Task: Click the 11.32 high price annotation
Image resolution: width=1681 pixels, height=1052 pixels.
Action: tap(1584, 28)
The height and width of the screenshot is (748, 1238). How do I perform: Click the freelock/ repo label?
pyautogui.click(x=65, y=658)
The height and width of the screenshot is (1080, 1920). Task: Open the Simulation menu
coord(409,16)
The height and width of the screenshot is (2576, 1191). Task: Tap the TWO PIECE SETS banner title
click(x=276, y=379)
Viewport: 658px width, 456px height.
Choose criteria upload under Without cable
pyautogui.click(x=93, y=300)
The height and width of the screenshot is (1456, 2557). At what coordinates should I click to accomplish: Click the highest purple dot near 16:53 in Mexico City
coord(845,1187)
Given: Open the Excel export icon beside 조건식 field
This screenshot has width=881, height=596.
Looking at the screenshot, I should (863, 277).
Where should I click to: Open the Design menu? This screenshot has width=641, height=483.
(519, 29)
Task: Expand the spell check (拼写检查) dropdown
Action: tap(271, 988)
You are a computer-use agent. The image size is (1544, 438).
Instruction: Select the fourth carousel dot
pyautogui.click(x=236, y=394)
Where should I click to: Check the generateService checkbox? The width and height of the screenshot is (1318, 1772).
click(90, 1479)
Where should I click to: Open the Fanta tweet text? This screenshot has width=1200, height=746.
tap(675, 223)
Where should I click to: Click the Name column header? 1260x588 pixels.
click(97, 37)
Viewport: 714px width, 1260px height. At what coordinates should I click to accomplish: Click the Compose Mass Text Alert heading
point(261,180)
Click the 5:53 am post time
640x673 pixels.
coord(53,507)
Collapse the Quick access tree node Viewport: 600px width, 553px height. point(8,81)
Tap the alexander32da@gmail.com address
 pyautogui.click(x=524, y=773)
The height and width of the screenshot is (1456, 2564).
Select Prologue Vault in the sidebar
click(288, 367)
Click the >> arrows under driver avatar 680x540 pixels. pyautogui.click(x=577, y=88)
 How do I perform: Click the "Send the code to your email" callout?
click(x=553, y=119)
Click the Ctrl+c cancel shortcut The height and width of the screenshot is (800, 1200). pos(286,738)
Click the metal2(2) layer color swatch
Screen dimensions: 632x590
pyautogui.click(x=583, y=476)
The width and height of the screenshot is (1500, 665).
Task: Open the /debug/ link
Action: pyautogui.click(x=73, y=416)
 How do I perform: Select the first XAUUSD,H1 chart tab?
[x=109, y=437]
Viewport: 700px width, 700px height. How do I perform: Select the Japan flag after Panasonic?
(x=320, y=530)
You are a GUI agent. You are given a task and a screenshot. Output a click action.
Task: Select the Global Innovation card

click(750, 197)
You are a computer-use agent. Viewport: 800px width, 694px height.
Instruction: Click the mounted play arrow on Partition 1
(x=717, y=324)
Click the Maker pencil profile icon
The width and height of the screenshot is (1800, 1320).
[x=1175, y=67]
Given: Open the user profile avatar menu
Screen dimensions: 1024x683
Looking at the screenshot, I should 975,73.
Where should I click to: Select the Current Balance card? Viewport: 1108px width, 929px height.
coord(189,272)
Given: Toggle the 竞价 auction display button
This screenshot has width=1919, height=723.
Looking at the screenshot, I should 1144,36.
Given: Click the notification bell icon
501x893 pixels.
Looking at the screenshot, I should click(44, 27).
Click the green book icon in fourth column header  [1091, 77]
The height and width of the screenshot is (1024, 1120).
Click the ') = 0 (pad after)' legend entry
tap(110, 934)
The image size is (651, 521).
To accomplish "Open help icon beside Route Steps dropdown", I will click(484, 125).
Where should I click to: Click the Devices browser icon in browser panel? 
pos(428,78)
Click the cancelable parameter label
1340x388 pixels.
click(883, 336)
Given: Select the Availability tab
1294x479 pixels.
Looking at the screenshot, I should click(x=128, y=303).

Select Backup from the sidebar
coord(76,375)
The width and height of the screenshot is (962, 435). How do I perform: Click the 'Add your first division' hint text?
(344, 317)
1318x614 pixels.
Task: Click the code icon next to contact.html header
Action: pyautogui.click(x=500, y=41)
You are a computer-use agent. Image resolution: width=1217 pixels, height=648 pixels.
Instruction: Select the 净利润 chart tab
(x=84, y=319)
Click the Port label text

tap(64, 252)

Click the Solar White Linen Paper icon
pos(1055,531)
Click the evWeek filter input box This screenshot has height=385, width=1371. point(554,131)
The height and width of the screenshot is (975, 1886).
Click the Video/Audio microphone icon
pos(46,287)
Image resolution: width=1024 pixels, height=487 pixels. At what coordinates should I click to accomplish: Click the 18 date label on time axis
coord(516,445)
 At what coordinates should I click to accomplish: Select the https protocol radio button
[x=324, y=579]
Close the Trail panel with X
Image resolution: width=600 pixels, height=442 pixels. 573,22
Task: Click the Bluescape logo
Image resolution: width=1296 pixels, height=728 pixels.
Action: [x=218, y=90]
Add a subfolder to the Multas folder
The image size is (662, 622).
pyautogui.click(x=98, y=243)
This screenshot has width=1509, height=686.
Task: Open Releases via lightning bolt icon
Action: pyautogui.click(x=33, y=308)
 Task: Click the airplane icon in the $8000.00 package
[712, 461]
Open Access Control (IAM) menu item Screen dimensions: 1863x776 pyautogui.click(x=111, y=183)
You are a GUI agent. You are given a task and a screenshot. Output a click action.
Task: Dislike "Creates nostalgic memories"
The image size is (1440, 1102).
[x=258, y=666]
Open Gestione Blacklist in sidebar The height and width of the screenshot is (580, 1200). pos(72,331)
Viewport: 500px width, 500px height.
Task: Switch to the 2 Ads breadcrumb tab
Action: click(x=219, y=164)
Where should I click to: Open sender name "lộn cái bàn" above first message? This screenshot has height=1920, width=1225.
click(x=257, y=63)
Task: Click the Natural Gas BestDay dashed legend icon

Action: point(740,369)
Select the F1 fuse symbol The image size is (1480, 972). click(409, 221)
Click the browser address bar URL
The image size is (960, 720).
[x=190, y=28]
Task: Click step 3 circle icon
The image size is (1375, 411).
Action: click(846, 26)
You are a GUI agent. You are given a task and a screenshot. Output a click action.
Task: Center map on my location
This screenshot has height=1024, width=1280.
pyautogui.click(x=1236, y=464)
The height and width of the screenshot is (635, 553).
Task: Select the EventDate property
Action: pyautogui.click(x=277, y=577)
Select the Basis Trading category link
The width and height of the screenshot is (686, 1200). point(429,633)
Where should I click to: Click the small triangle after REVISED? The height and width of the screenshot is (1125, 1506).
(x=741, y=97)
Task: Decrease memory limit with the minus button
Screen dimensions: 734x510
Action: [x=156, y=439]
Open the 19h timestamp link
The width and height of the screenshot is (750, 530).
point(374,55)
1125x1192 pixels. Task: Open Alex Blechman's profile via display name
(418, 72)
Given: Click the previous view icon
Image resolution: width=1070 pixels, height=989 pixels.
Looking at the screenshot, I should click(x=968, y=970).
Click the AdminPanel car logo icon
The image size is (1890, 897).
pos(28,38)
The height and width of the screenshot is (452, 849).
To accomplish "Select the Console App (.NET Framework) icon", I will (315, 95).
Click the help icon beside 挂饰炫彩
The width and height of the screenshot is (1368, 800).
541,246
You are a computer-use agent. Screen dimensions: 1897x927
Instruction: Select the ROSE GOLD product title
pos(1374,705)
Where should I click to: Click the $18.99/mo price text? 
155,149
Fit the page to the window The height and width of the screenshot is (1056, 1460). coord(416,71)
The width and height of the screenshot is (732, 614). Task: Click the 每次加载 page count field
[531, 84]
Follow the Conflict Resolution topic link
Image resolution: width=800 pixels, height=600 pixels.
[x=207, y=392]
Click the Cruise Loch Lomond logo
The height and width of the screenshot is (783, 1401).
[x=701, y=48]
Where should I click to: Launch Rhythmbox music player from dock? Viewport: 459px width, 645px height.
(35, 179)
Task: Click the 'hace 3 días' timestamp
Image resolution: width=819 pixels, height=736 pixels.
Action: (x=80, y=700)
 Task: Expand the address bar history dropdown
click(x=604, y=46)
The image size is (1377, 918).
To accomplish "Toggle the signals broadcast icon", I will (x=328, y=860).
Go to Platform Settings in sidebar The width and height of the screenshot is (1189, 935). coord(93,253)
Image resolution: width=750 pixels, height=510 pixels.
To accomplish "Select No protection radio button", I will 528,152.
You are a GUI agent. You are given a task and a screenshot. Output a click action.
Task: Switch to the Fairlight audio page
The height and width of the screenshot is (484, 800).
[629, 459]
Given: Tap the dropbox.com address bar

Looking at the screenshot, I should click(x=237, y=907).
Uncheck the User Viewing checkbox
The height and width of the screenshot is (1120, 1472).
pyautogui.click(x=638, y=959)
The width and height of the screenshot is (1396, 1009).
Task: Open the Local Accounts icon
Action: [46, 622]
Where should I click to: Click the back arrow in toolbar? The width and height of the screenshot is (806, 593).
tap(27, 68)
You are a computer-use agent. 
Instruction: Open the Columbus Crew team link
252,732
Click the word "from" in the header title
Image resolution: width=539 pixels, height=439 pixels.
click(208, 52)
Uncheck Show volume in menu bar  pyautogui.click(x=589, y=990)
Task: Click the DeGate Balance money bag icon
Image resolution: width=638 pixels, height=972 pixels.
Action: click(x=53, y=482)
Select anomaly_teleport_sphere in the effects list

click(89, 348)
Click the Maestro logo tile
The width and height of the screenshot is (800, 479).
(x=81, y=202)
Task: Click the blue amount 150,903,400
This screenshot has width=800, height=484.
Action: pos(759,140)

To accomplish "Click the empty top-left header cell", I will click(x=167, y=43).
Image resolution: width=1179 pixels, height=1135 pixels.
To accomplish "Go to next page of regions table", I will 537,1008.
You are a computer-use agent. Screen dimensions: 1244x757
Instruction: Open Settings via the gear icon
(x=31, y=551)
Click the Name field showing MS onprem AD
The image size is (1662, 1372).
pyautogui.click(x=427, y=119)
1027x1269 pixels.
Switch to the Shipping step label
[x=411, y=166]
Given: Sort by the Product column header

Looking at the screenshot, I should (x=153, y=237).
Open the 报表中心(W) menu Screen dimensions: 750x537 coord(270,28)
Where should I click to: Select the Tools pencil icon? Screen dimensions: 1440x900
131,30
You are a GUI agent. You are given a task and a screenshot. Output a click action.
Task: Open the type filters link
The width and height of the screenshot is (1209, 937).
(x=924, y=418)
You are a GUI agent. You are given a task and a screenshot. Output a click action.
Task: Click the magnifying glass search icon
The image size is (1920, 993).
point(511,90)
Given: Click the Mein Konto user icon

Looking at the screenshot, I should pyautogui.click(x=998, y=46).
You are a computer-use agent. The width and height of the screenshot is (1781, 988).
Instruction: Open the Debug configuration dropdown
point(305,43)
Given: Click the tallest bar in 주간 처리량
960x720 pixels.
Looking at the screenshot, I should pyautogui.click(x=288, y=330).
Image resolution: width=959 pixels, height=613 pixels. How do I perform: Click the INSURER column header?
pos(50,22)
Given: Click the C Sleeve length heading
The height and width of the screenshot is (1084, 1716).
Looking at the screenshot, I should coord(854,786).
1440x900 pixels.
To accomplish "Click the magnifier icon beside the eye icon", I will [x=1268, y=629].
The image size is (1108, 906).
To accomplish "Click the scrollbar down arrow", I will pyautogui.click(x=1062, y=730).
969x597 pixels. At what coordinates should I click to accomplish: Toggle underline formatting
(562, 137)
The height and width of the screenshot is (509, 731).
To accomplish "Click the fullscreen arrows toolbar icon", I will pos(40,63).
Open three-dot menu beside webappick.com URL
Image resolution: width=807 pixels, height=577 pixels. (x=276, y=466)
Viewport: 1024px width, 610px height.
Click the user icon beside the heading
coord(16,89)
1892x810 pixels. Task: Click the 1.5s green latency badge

____________

• [Description of the task] Among the lines of the material above, find those with the word "timestamp". Copy each one.

• [Written response]
Open the 19h timestamp link
Task: Click the 'hace 3 días' timestamp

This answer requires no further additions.